The first deformable surface portion 12-1 may consist of a first elastically deformable transparent membrane 13. In essence there are two differing embodiments of the first liquid lens portion 12. A first embodiment may have the fluid enclosed completely and solely by said first transparent membrane 13, such that the first liquid lens portion 12 is a cushion-like element with the fluid completely enclosed by a cover, namely the first membrane 13. A second embodiment of the first liquid lens portion provides that the fluid is enclosed by the first transparent membrane 13 on one side and on the other side the fluid is enclosed by the first surface 11-1 of the first rigid lens 11 .

The first membrane 13 should have a membrane surface facing to the second optical group 20 that exhibits low release forces from the contact surface 20-2. The first membrane 13 may comprise an antireflection and/or an anti-scratch coating for improved optical quality of the optical assembly 1.

The differing optical properties of the optical assembly 1 in the first and the second state s1 ,s2 are schematically depicted by a light beam L that in the first state s1 of the optical assembly 1 is in essence focused to a focal point, wherein in the second state s2 said light beam L remains parallel.

In Fig. 2 another exemplary embodiment is schematically depicted as a cross-section along the optical axis OA of the optical assembly 1 .

The first optical group 10 comprises the same elements and components as the first optical group 10 of Fig. 1 and will therefore not be elaborated again. In contrast to the embodiment shown in Fig. 1 , the second optical group 20 of Fig. 2 comprises the second rigid lens 21 and a second liquid lens portion 22. The second liquid lens portion 22 is arranged on the second surface 21-2 of the second rigid lens 21 and faces towards the first optical group 10.

The second liquid lens portion 22 may be formed and/or arranged according to any of the embodiments relating to the first liquid lens portion 12. Particularly, the second liquid lens portion 22 comprises a fluid having a refractive index which may be identical or almost identical to the refractive index of the first and/or the second rigid lens 11 ,21 . Moreover, the fluid might be a gel or the liquid.

The fluid of the second liquid lens portion 22 might be completely and entirely enclosed by a second elastically deformable and transparent membrane 23 or the fluid might be enclosed by the second surface 21-2 of the second rigid lens 21 and the second membrane 23.

Independently of that, the second liquid lens portion 22 comprises a deformable surface portion 22-2 (also referred to as “second deformable surface portion” in the current specification) that is formed by said second transparent membrane 23. The deformable surface portion 22-2 of the second liquid lens portion 22 forms the contact surface 20-2 of the second optical group 20.
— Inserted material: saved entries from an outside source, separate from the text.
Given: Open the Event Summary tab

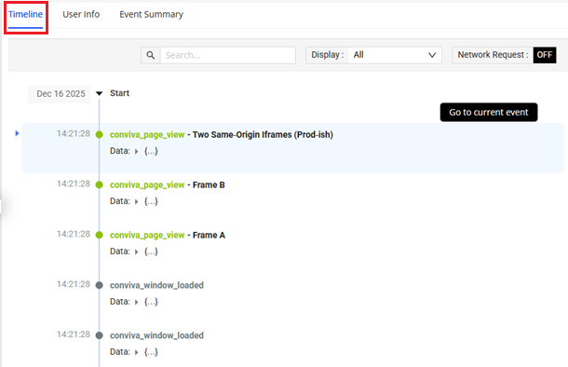Looking at the screenshot, I should pyautogui.click(x=152, y=15).
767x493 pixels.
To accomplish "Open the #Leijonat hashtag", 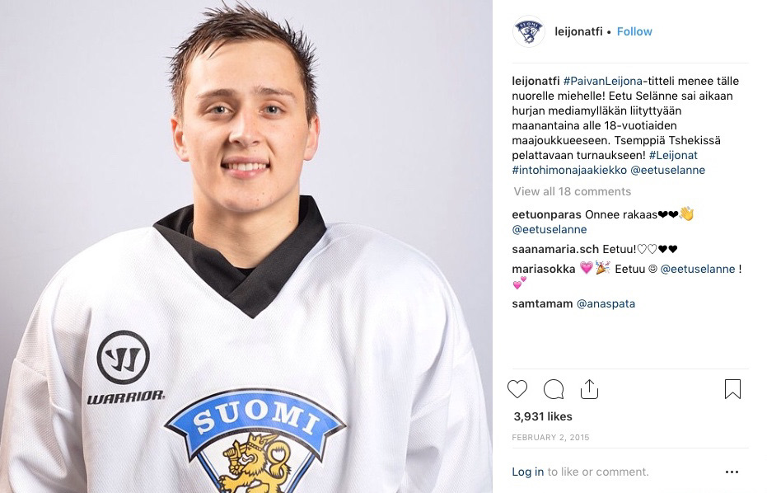I will click(673, 155).
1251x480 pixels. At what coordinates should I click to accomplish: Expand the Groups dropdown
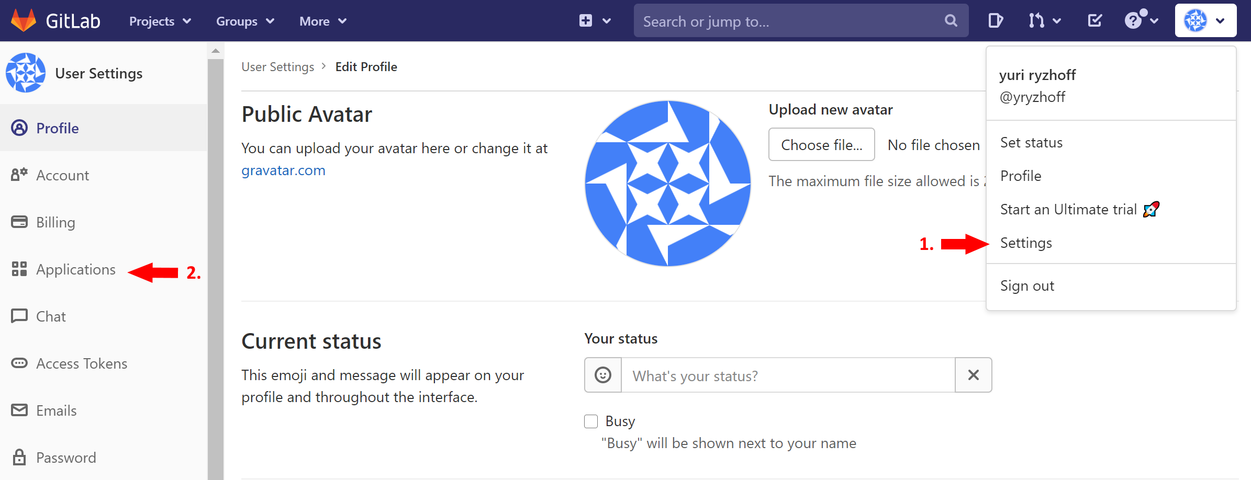[x=245, y=21]
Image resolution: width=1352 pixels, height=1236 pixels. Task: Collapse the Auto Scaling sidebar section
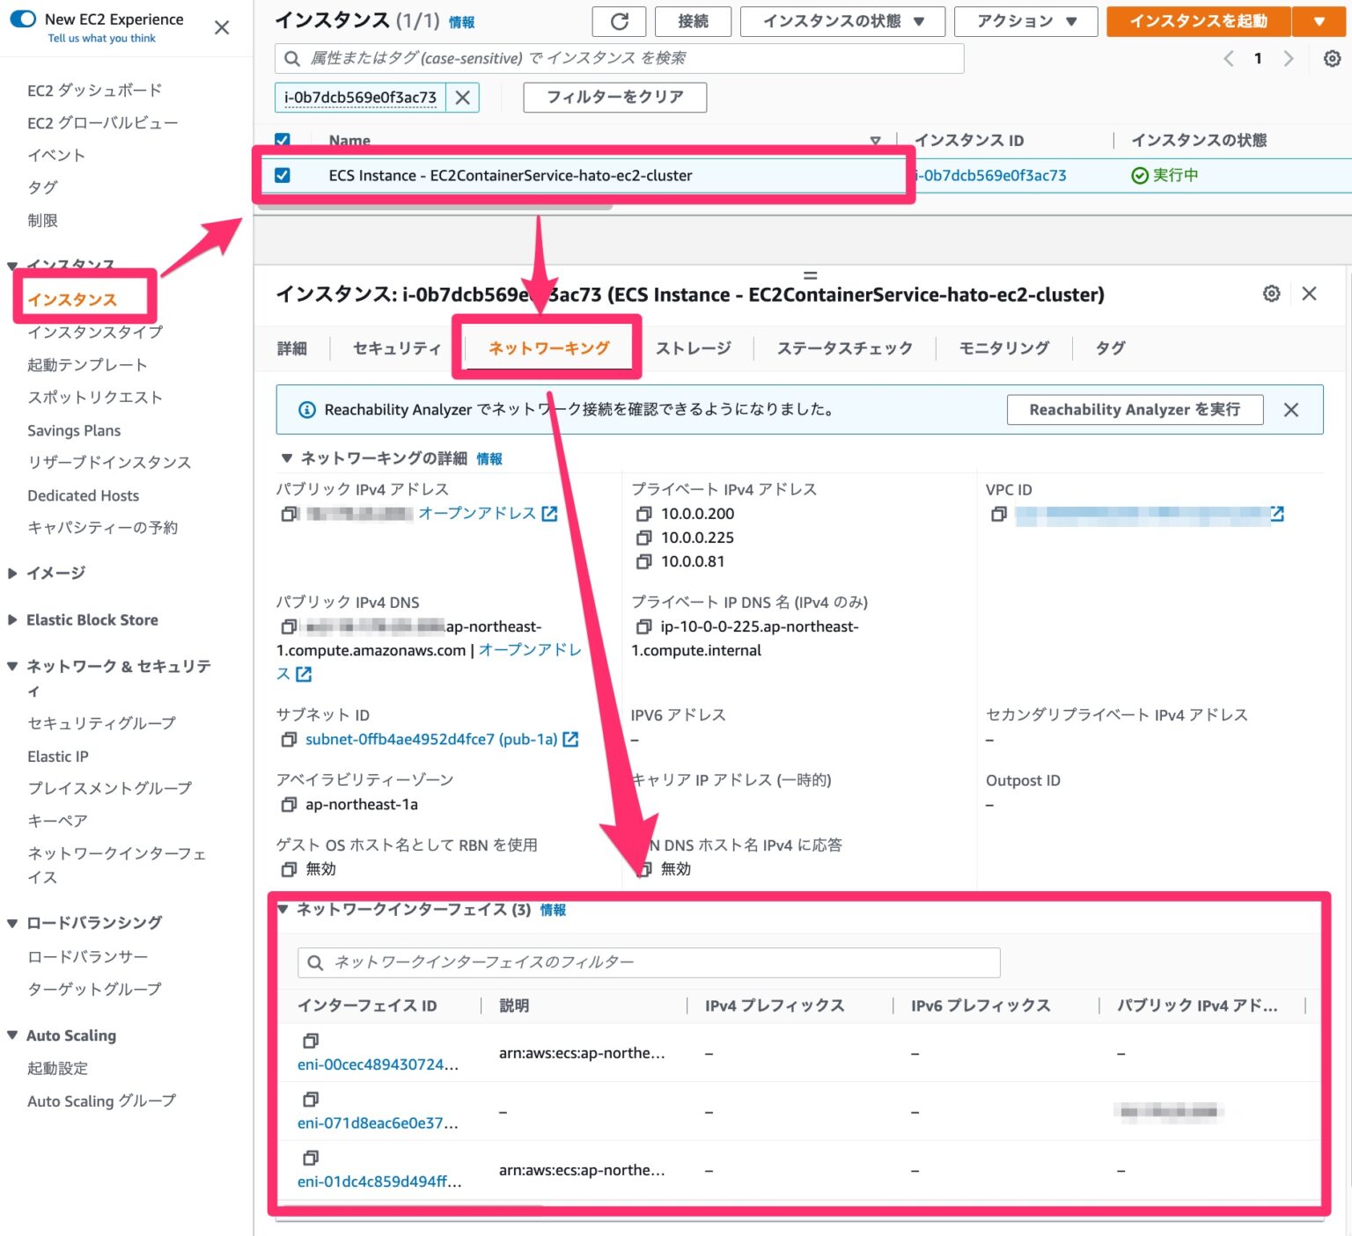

Therefore, in the first state s1 of the optical assembly 1 there is a gap 30 between the first and the second liquid lens portion 12,22 along the optical axis OA. Only when the optical assembly 1 adopts the second state s2, the first deformable surface portion 12- 1 and the second deformable surface portion 22-2 abut each other in the contact region 200 of the contact surface 20-2. In the second state s2, the fluid of the first and the second liquid lens portion 12,22 rearrange in the respective liquid lens portions such that both liquid lens portions 12,22 adjust their shape and form a contact surface 20-2 that in essence is defined by parameters such as the thickness and stiffness of the first and/or the second membrane 13,23 as well as shape of the first surface 11-1 of the first rigid lens 11 and the shape of the second surface 21-2 of the second rigid lens 21 as well as the viscosity of the fluids. There might be more parameters which define the shape of the contact surface 20-2 in the contact region 200 but it is clear that the moment the two liquid lens portions 12,22 contact each other over the contact region 200 and a pressure is applied along the optical axis OA, the fluids rearrange and are pushed away from the optical axis OA towards the rims of the liquid lens portions 12,22. This embodiment allows a more versatile and flexible manufacturing and definition of the optical properties in the first and the second state s1 ,s2 of the optical assembly 1 .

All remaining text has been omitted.